C’est un film sans réel scénario. Il y a bien quelques scènes qui s’enchaînent, mais la plupart du temps, ce sont des séquences, parfois longues, collées les unes aux autres sans véritable lien et qui dépeignent un univers complètement déjanté où tout a l’air régi par une secte polythéiste, aidée en cela par la police locale, où les gens meurent, tombent comme des mouches, sans véritable raison, où les cadavres sont donnés aux cochons, où Halloween est une fête clandestine – ceux qui la célèbre sont victimes de rafles – , où le concept de famille se réduit à une courge cultivée dans de vastes champs (…)
C’est un vrai collage. Il y a quelques voix off très mal enregistrées. Il y a ce que filme Pïrsk, mais il y a aussi des images d’archives, des photos, des dessins, etc… c’est un peu foutu comme un journal intime (…)
Globalement on suit les tribulations d’une jeune fille qui doit avoir 13, 14 ans, visiblement orpheline, livrée à elle-même dans la maison familiale et dont personne ne se préoccupe (…)
Une séquence marquante du film : la culture de la courge.

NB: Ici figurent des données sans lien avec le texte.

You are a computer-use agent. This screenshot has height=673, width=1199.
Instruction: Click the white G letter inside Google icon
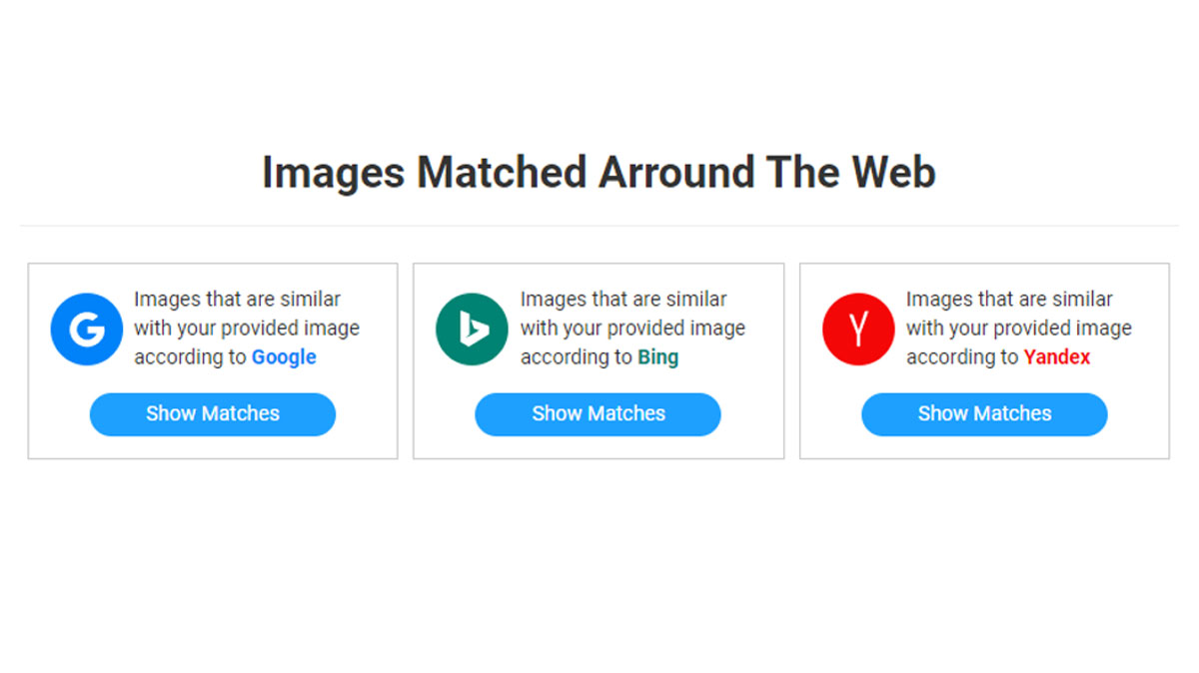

Alors d’abord il y a cette gamine, accompagnée d’un petit gars. Ils s’enfilent de grosses bières, passent à côté d’un champ et s’arrêtent.
Il y a là une trentaine de personnes. Zoom dégueulasse. Parmi eux : des flics en uniforme, toute sorte de gens. Une partie du champ est bêchée et dans l’autre partie, certains ramassent des courges qui ressemblent à des butternuts.

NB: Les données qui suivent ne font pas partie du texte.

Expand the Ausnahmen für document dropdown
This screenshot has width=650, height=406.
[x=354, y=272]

On enchaîne ensuite sur plusieurs tableaux où l’on se rend compte que ces courges font l’objet de beaucoup d’attention dans les foyers de la ville. On en prend grand soin et lors des repas, elles sont placés au centre de la table, comme si elles étaient fédératrices : les gens s’apprêtent un peu plus quand ils ont des courges « à dîner ». S’apprêter c’est un bien grand mot mais quand même. Certains les mettent sur des meubles comme s’il s’agissait d’urnes funéraires. Elles ont une vraie place. Dès que les familles se réunissent, il y a courge à proximité. Et cela, tout le long du film.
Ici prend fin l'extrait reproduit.